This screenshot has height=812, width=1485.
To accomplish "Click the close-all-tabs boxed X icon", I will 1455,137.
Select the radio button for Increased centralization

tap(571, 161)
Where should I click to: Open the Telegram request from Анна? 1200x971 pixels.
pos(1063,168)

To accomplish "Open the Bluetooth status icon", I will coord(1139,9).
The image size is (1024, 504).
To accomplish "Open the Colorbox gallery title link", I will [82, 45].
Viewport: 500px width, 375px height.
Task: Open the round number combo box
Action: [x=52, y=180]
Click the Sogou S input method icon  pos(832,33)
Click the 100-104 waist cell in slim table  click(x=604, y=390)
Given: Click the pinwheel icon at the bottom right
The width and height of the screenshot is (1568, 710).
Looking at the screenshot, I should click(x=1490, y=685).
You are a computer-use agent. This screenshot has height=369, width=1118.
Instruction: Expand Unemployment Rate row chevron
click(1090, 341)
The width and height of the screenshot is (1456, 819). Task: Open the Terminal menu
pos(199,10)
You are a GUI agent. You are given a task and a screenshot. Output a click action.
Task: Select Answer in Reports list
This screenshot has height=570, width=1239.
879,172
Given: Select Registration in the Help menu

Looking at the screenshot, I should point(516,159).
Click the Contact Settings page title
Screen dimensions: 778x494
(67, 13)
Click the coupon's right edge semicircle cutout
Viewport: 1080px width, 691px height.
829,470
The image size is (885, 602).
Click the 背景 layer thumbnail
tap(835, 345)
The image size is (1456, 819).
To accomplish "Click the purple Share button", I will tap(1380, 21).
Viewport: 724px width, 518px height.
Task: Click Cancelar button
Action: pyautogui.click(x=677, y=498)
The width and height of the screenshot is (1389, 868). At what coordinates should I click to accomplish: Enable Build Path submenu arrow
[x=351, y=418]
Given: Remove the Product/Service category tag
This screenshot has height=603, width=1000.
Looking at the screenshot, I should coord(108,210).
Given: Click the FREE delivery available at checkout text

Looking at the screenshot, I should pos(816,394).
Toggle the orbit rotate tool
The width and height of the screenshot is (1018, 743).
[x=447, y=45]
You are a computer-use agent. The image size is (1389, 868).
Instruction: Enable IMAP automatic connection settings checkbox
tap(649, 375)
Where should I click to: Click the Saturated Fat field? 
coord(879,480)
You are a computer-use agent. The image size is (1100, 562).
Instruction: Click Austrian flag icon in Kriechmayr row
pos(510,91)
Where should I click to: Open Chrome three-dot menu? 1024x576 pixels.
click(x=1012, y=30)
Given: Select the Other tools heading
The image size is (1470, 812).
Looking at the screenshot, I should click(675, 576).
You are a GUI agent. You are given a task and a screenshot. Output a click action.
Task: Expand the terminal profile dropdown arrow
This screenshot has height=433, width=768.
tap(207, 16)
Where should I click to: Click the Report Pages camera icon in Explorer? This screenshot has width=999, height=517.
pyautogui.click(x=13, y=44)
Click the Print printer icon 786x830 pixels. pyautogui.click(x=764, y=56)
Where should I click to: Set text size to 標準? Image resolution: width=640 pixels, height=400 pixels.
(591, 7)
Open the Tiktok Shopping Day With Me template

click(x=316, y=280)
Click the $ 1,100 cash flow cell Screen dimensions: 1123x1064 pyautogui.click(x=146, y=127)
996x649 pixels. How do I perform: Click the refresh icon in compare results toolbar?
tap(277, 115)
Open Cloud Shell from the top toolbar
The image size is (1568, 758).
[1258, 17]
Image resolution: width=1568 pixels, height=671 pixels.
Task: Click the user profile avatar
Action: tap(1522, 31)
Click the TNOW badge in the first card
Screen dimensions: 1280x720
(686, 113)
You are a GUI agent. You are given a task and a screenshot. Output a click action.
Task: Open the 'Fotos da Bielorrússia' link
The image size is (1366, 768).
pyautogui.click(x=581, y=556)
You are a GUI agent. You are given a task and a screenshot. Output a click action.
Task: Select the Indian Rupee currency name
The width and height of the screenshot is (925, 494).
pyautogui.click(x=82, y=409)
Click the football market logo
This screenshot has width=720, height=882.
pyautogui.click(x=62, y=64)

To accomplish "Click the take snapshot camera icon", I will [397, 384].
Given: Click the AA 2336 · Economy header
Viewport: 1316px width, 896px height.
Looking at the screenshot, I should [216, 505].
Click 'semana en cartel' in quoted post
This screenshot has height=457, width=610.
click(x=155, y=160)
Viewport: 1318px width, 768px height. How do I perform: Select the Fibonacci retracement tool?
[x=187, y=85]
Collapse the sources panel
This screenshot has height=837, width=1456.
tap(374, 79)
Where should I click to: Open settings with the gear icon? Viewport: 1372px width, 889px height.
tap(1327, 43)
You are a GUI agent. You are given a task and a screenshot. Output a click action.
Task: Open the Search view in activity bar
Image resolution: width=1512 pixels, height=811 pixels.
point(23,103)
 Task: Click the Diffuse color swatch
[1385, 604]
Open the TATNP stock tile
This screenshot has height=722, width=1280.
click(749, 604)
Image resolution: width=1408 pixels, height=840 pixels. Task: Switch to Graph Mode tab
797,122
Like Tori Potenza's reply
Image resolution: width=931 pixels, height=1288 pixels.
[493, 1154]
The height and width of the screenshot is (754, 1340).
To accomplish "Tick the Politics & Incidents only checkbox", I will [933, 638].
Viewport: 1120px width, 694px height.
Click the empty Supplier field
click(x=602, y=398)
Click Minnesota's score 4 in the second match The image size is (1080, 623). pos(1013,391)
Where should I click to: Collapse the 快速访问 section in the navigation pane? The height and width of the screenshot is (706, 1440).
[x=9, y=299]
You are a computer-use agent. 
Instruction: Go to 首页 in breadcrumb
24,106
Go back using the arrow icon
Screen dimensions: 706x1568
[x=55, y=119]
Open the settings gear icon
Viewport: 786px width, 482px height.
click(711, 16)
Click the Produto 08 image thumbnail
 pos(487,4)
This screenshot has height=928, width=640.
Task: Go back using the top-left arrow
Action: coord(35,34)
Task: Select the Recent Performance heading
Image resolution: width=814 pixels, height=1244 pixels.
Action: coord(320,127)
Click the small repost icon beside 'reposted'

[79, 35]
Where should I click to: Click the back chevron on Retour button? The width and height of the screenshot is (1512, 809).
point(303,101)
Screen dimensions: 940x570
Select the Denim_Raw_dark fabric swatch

* _Exercise prompt_
Please write out all of these lines again, substituting "Where do I click to" for every occurrence of "Where should I click to", and leave everything else unchanged.

* _The reply_
This screenshot has height=812, width=1485.
To accomplish "Click the close-all-tabs boxed X icon", I will 1455,137.
Select the radio button for Increased centralization

tap(571, 161)
Where do I click to: Open the Telegram request from Анна? 1200x971 pixels.
pos(1063,168)

To accomplish "Open the Bluetooth status icon", I will coord(1139,9).
The image size is (1024, 504).
To accomplish "Open the Colorbox gallery title link", I will [82, 45].
Viewport: 500px width, 375px height.
Task: Open the round number combo box
Action: [x=52, y=180]
Click the Sogou S input method icon  pos(832,33)
Click the 100-104 waist cell in slim table  click(x=604, y=390)
Given: Click the pinwheel icon at the bottom right
The width and height of the screenshot is (1568, 710).
Looking at the screenshot, I should click(x=1490, y=685).
You are a computer-use agent. This screenshot has height=369, width=1118.
Instruction: Expand Unemployment Rate row chevron
click(1090, 341)
The width and height of the screenshot is (1456, 819). Task: Open the Terminal menu
pos(199,10)
You are a GUI agent. You are given a task and a screenshot. Output a click action.
Task: Select Answer in Reports list
This screenshot has height=570, width=1239.
879,172
Given: Select Registration in the Help menu

Looking at the screenshot, I should point(516,159).
Click the Contact Settings page title
Screen dimensions: 778x494
(67, 13)
Click the coupon's right edge semicircle cutout
Viewport: 1080px width, 691px height.
829,470
The image size is (885, 602).
Click the 背景 layer thumbnail
tap(835, 345)
The image size is (1456, 819).
To accomplish "Click the purple Share button", I will tap(1380, 21).
Viewport: 724px width, 518px height.
Task: Click Cancelar button
Action: pyautogui.click(x=677, y=498)
The width and height of the screenshot is (1389, 868). At what coordinates should I click to accomplish: Enable Build Path submenu arrow
[x=351, y=418]
Given: Remove the Product/Service category tag
This screenshot has height=603, width=1000.
Looking at the screenshot, I should coord(108,210).
Given: Click the FREE delivery available at checkout text

Looking at the screenshot, I should pos(816,394).
Toggle the orbit rotate tool
The width and height of the screenshot is (1018, 743).
[x=447, y=45]
You are a computer-use agent. The image size is (1389, 868).
Instruction: Enable IMAP automatic connection settings checkbox
tap(649, 375)
Where do I click to: Click the Saturated Fat field? 
coord(879,480)
You are a computer-use agent. The image size is (1100, 562).
Instruction: Click Austrian flag icon in Kriechmayr row
pos(510,91)
Where do I click to: Open Chrome three-dot menu? 1024x576 pixels.
click(x=1012, y=30)
Given: Select the Other tools heading
The image size is (1470, 812).
Looking at the screenshot, I should click(675, 576).
You are a GUI agent. You are given a task and a screenshot. Output a click action.
Task: Expand the terminal profile dropdown arrow
This screenshot has height=433, width=768.
tap(207, 16)
Where do I click to: Click the Report Pages camera icon in Explorer? This screenshot has width=999, height=517.
pyautogui.click(x=13, y=44)
Click the Print printer icon 786x830 pixels. pyautogui.click(x=764, y=56)
Where do I click to: Set text size to 標準? Image resolution: width=640 pixels, height=400 pixels.
(591, 7)
Open the Tiktok Shopping Day With Me template

click(x=316, y=280)
Click the $ 1,100 cash flow cell Screen dimensions: 1123x1064 pyautogui.click(x=146, y=127)
996x649 pixels. How do I perform: Click the refresh icon in compare results toolbar?
tap(277, 115)
Open Cloud Shell from the top toolbar
The image size is (1568, 758).
[1258, 17]
Image resolution: width=1568 pixels, height=671 pixels.
Task: Click the user profile avatar
Action: tap(1522, 31)
Click the TNOW badge in the first card
Screen dimensions: 1280x720
(686, 113)
You are a GUI agent. You are given a task and a screenshot. Output a click action.
Task: Open the 'Fotos da Bielorrússia' link
The image size is (1366, 768).
pyautogui.click(x=581, y=556)
You are a GUI agent. You are given a task and a screenshot. Output a click action.
Task: Select the Indian Rupee currency name
The width and height of the screenshot is (925, 494).
pyautogui.click(x=82, y=409)
Click the football market logo
This screenshot has width=720, height=882.
pyautogui.click(x=62, y=64)

To accomplish "Click the take snapshot camera icon", I will [397, 384].
Given: Click the AA 2336 · Economy header
Viewport: 1316px width, 896px height.
Looking at the screenshot, I should [216, 505].
Click 'semana en cartel' in quoted post
This screenshot has height=457, width=610.
click(x=155, y=160)
Viewport: 1318px width, 768px height. How do I perform: Select the Fibonacci retracement tool?
[x=187, y=85]
Collapse the sources panel
This screenshot has height=837, width=1456.
tap(374, 79)
Where do I click to: Open settings with the gear icon? Viewport: 1372px width, 889px height.
tap(1327, 43)
You are a GUI agent. You are given a task and a screenshot. Output a click action.
Task: Open the Search view in activity bar
Image resolution: width=1512 pixels, height=811 pixels.
point(23,103)
 Task: Click the Diffuse color swatch
[1385, 604]
Open the TATNP stock tile
This screenshot has height=722, width=1280.
click(749, 604)
Image resolution: width=1408 pixels, height=840 pixels. Task: Switch to Graph Mode tab
797,122
Like Tori Potenza's reply
Image resolution: width=931 pixels, height=1288 pixels.
[493, 1154]
The height and width of the screenshot is (754, 1340).
To accomplish "Tick the Politics & Incidents only checkbox", I will [933, 638].
Viewport: 1120px width, 694px height.
Click the empty Supplier field
click(x=602, y=398)
Click Minnesota's score 4 in the second match The image size is (1080, 623). pos(1013,391)
Where do I click to: Collapse the 快速访问 section in the navigation pane? The height and width of the screenshot is (706, 1440).
[x=9, y=299]
You are a computer-use agent. 
Instruction: Go to 首页 in breadcrumb
24,106
Go back using the arrow icon
Screen dimensions: 706x1568
[x=55, y=119]
Open the settings gear icon
Viewport: 786px width, 482px height.
click(711, 16)
Click the Produto 08 image thumbnail
 pos(487,4)
This screenshot has height=928, width=640.
Task: Go back using the top-left arrow
Action: coord(35,34)
Task: Select the Recent Performance heading
Image resolution: width=814 pixels, height=1244 pixels.
Action: coord(320,127)
Click the small repost icon beside 'reposted'

[79, 35]
Where do I click to: Click the back chevron on Retour button? The width and height of the screenshot is (1512, 809).
point(303,101)
Screen dimensions: 940x570
Select the Denim_Raw_dark fabric swatch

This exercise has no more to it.